His taste in music is wide-ranging, varied to the point of eclecticism. Indeed, music was his early love before taking up dance, first with a Balkan folk group, then flamenco, and one can still see these influences in his work.
It is his abiding driving force—music not only stimulates his choreographic art, but he has now taken to conducting it professionally. His biographer Joan Acocella writes that he often choreographs ‘with the musical score in his hands’.
His dancers may look like ordinary people responding with Dalcroze Eurhythmic impulsiveness to the music, and one does feel the impulse to join in the dance, but the structure of the musical score is its rock foundation.
His mixed programmes are in effect lessons in music (for me in any case), a lesson in listening as well as seeing it take form in the musicality of the dancers. That is why he insists his company performs only to live music. And what a treat that is.
In two mixed bills from his base in Brooklyn New York Morris brings seven works not seen in the UK before. Programme A shows three gentle, reflective, subdued pieces, though not without flashes of wit. An intimate chamber music evening made for friends, a lulling of the senses with sweet sounds and unobtrusive dance.

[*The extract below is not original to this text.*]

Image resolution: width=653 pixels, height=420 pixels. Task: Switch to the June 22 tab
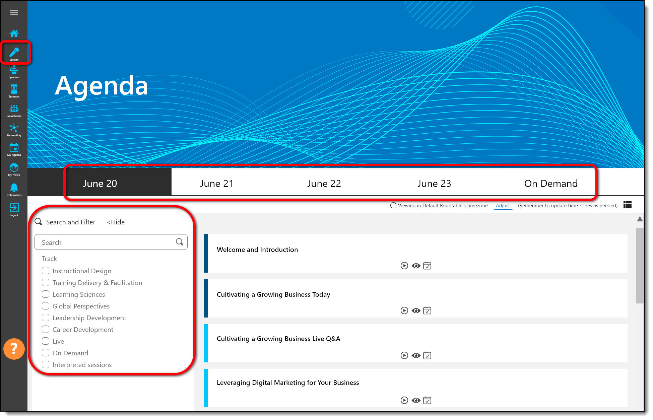pyautogui.click(x=324, y=184)
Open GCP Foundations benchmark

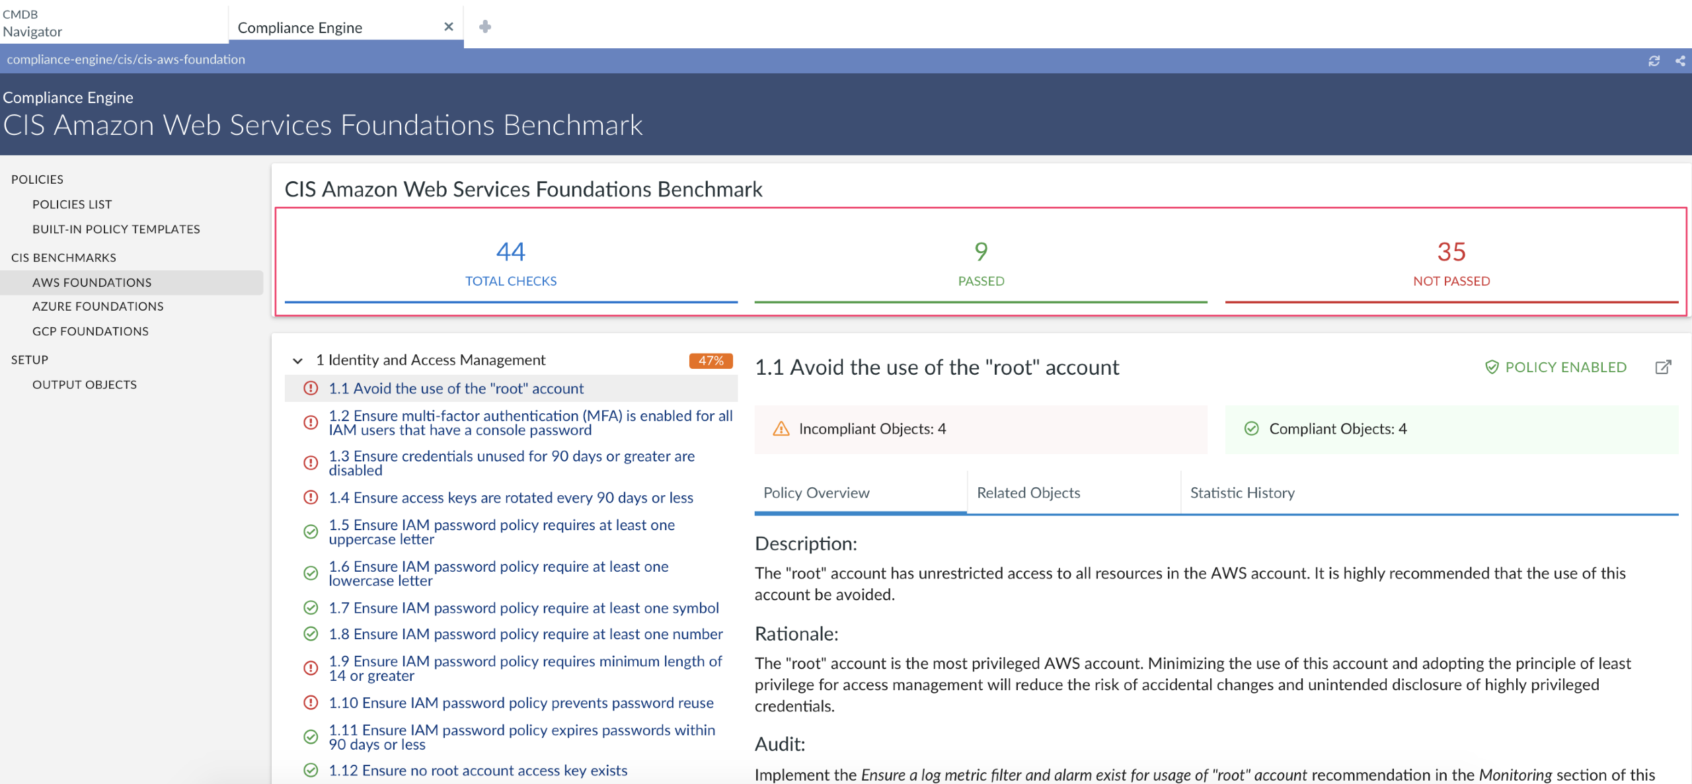91,331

Nine Irish and Scottish folk songs arranged by Beethoven constitute The Muir (a word that means both moorland and the sea), an evolution of his 2009 Cease Your Funning, and what stands out for me is the singing, especially soprano Jenni France in the final song, The lovely lass of Inverness.

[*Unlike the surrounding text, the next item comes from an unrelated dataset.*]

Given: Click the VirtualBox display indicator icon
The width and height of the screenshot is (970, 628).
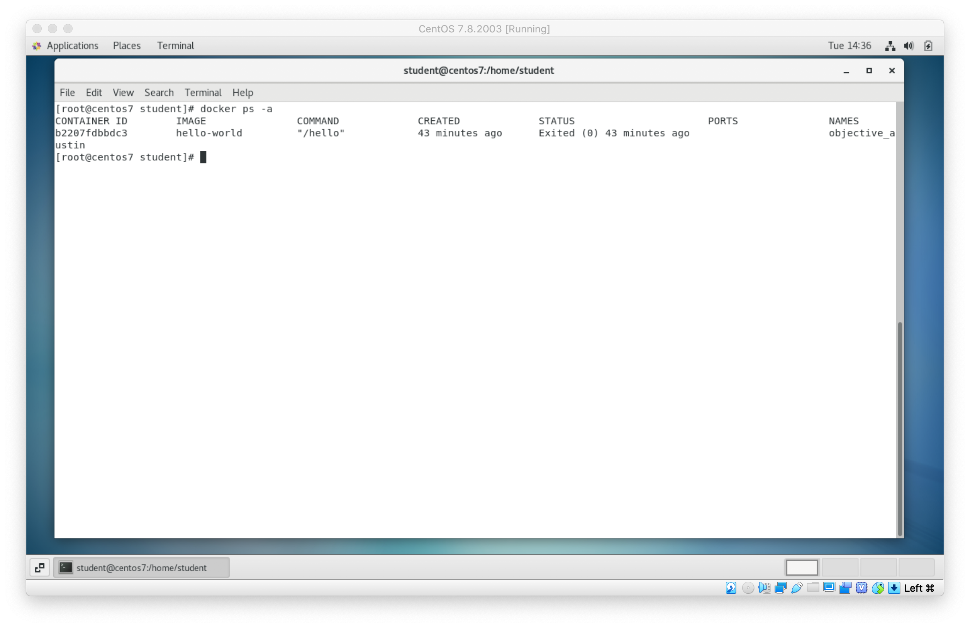Looking at the screenshot, I should tap(829, 587).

Three couples light on their feet in folk dance lines, in changing partners and jealous trios, in innocent childlike delight and solemnity, romantic nocturnal wistfulness, flit and fall to the songs’ narratives.
Crosswalk, an ensemble work created only this year, is to Weber’s Grand Duo Concertant for clarinet and piano (Op. 48), Todd Palmer on clarinet, Colin Fowler on piano.

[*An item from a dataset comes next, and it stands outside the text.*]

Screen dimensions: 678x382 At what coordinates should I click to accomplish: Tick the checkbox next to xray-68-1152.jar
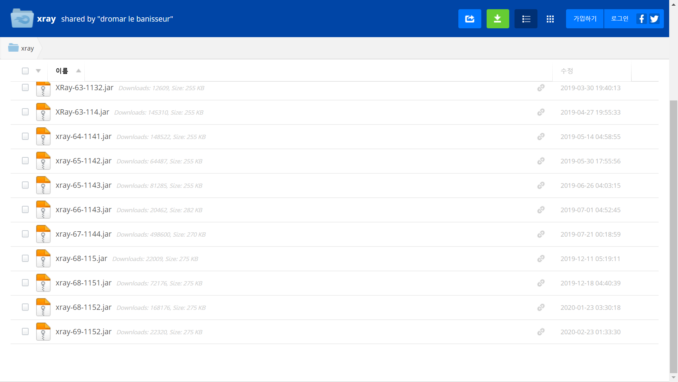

Eleven boys in sporty black and white interact with three girls in citrus colours, their feet the piano, their upper bodies the clarinet score. Acrobatic forward rolls, intricate patterns, skipping (a Morris trademark), a phalanx of merry dance with a little drama in the works. Two crab-like girls play at a tug of war over a boy.
Socrates, Erik Satie's three-part drama, Portrait de Socrate, Les bords de l'Ilissus, and Mort de Socrate (based on Plato’s Symposium, Phaedrus and Phaedo), sung by tenor Zach Finkelstein, is played out in classical tunics, frieze and bas-relief formations by the fifteen-strong ensemble.
Libretto sung in French, there are surtitles to negotiate. Frankly they are a distraction to the eye, but a useful guideline if needed, though it might be worth reading the libretto beforehand to avoid that.
In costumes of muted colour, waves of dancers, blown by the wind of change, satyrs of dance and Parthenon sculptures, couples paired in Platonic halves, tell the story in fluid streams of dance, angry young followers shaking fists at Socrates’ sentence of death, rubbing his legs as the poison takes hold.
And then they drop one by one in imitation of his unjust fall—I am Socrates. A musical drama, Socrates fits into Morris’s opera work for me, and I see his 1989 Dido and Aeneas.
57-year-old Morris has been creating prolifically for over thirty years. He has made ‘more than 150 works’ ‘since he formed MMDG in 1980’, ‘including eleven operas.’
Seven works in two consecutive nights, four more to follow tonight, programme A repeated Friday and Sunday, Programme B on Saturday, quite an event for the London dance world.